As in Figure 7, “○” signs are the highly possible positions in which two vehicles traveling along two different directions may collide. In order to prevent collisions between vehicles, the velocity of the vehicle needs control so that the vehicle can pass the road crossing point in an order which can effectively solve the problem of the traffic junction’s obstacle avoidance.
Establish a certain area as the intersection point management control region (region III and within the region shown in Figure 8) around the road crossing point (i.e., the “○” symbols). Form a queue of sequent vehicles driving into the region and control the vehicles at low speed. When the vehicle is in the most forward position in the queue, it can be permitted to travel through the crossing point at full speed. Arrange a security area in the region (region I in Figure 8) which allows only one vehicle at the same time. Outside the security area is a parking area (region II in Figure 8) in which vehicles driving through can immediately stop when there is a vehicle in region I.
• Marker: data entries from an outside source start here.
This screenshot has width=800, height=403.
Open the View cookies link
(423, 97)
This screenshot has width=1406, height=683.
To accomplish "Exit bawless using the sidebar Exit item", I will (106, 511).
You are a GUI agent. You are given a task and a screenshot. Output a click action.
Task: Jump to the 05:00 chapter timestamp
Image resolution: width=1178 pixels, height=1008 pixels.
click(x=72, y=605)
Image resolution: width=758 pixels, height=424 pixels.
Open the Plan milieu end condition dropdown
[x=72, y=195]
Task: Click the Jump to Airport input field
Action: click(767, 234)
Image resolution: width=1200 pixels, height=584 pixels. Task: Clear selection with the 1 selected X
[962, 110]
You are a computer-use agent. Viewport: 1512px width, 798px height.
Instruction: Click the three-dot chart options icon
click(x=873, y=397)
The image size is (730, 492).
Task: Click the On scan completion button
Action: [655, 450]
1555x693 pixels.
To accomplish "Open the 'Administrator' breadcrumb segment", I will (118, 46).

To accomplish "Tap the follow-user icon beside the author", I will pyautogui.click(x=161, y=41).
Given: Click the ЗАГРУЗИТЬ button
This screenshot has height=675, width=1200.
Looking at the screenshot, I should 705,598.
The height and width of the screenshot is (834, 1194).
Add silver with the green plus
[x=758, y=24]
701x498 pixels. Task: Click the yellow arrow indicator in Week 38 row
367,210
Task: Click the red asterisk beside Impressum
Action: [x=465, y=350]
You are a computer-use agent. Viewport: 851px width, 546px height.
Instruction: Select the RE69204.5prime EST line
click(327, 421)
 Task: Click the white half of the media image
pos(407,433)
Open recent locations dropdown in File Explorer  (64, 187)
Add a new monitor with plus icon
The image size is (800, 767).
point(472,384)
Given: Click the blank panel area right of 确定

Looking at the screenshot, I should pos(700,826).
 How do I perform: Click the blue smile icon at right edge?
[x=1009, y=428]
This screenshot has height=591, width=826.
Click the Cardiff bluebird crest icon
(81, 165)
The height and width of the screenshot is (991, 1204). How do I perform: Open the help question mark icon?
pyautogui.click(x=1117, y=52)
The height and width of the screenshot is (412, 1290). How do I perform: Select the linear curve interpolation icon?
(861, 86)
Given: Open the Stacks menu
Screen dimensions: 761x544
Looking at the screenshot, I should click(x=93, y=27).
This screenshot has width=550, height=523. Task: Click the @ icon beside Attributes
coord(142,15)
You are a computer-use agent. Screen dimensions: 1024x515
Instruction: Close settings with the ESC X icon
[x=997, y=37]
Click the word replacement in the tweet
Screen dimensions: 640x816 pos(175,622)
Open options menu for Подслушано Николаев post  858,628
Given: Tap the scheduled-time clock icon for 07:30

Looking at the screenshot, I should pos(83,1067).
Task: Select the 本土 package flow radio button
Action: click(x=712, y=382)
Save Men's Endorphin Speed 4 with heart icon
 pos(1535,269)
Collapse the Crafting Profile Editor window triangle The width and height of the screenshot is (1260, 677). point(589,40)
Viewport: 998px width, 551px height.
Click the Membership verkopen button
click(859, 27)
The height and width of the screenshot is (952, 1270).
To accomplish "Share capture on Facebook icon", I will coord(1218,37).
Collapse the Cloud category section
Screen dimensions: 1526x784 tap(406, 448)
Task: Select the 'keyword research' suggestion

When a vehicle enters the region I, the vehicle sends instructions to inform other vehicles that the intersection resource is occupied. Other vehicles receive this instruction and immediately reduce their speed to ensure they can stop outside region I. When the vehicle passes the crossing point, it needs to send instructions to inform other vehicles that there is no vehicle in region I and other vehicles take actions based on the positioning information. If the distance between the region and the certain vehicle is the shortest, then it starts to move, enters region I and sends instructions. This cycle is repeat. When the vehicle in motion does not receive any instructions, indicating that the road is clear, it can go through the road crossing point directly.
This intersection avoidance algorithm provides an effective method of traffic junction’s management. It not only can let vehicles pass through the junction safely, but also change the traditional thought of controlling vehicles to run or wait by traffic lights.
3. The Communication Protocols between Two Vehicles
There must be a communication between two vehicles to complete the tracing and tracking. This section introduces the methods of the communication protocols, the provisions of transmission protocols, and feedback protocols. Finally, dynamic simulation of sending and receiving messages is carried out to verify the function of the protocols.
3.1. Pulse Width Modulator (PWM)
At present, many communication tools can be put into use, but none of them meet the requirements of the intelligent vehicle as lack of communication protocols .
PWM is an abbreviation of the “Pulse Width Modulation.” Its principle is using the digital output of the microprocessor to control the analog circuits by changing the pulse width to control the output voltage and changing the cycle of the pulse modulation to control the output frequency. It is frequently used in the field of measurement, communication, control, and power transform. PWM is different with some other technologies. It uses the high-resolution counters to modulate the duty cycle of the square wave and encodes the analog signals with numeric characters. Because at any moment, the DC power supply of the full amplitude only can be placed in one of the two cases on (ON) and off (OFF), the property of the PWM signal is digital, remaining unchanged. Current source or voltage is applied to the analog load in an on (ON) or off (OFF) repetitive pulse sequence. When it is on (ON), DC power supply is operating. When it is off (OFF), DC power supply is cut off.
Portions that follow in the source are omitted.